*** Material for this task ***

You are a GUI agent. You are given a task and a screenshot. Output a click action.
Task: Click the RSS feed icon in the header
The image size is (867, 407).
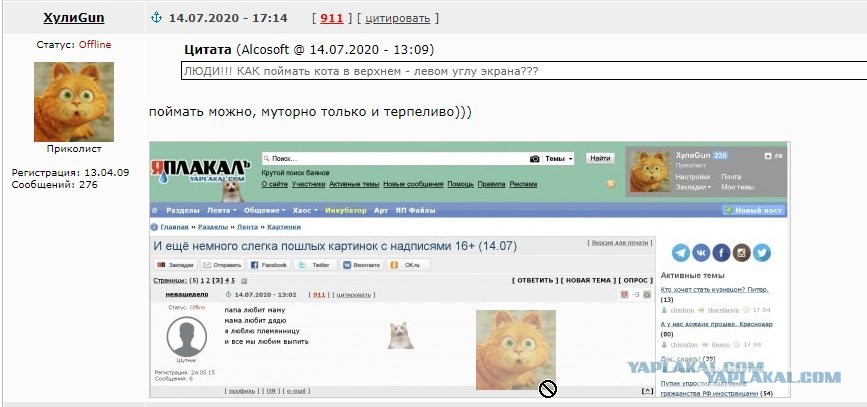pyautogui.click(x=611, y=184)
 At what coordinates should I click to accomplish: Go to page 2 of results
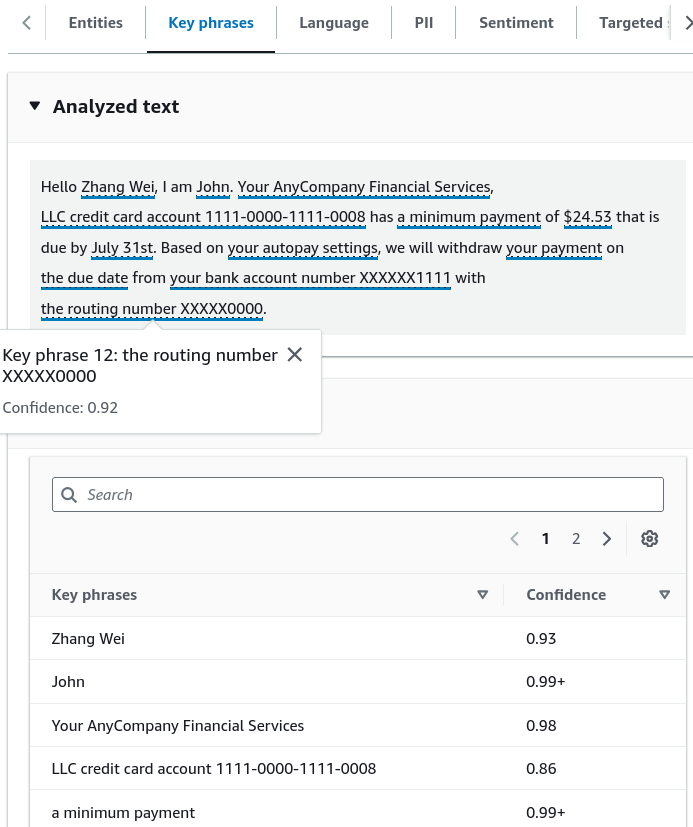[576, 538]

*** End of Material for this task ***

Task brief: Reproduce exactly, with nothing added, the lines from the line with "At what coordinates" through the end of the entries above; pictures are to be left out.

Task response:
 At what coordinates should I click to accomplish: Go to page 2 of results
[576, 538]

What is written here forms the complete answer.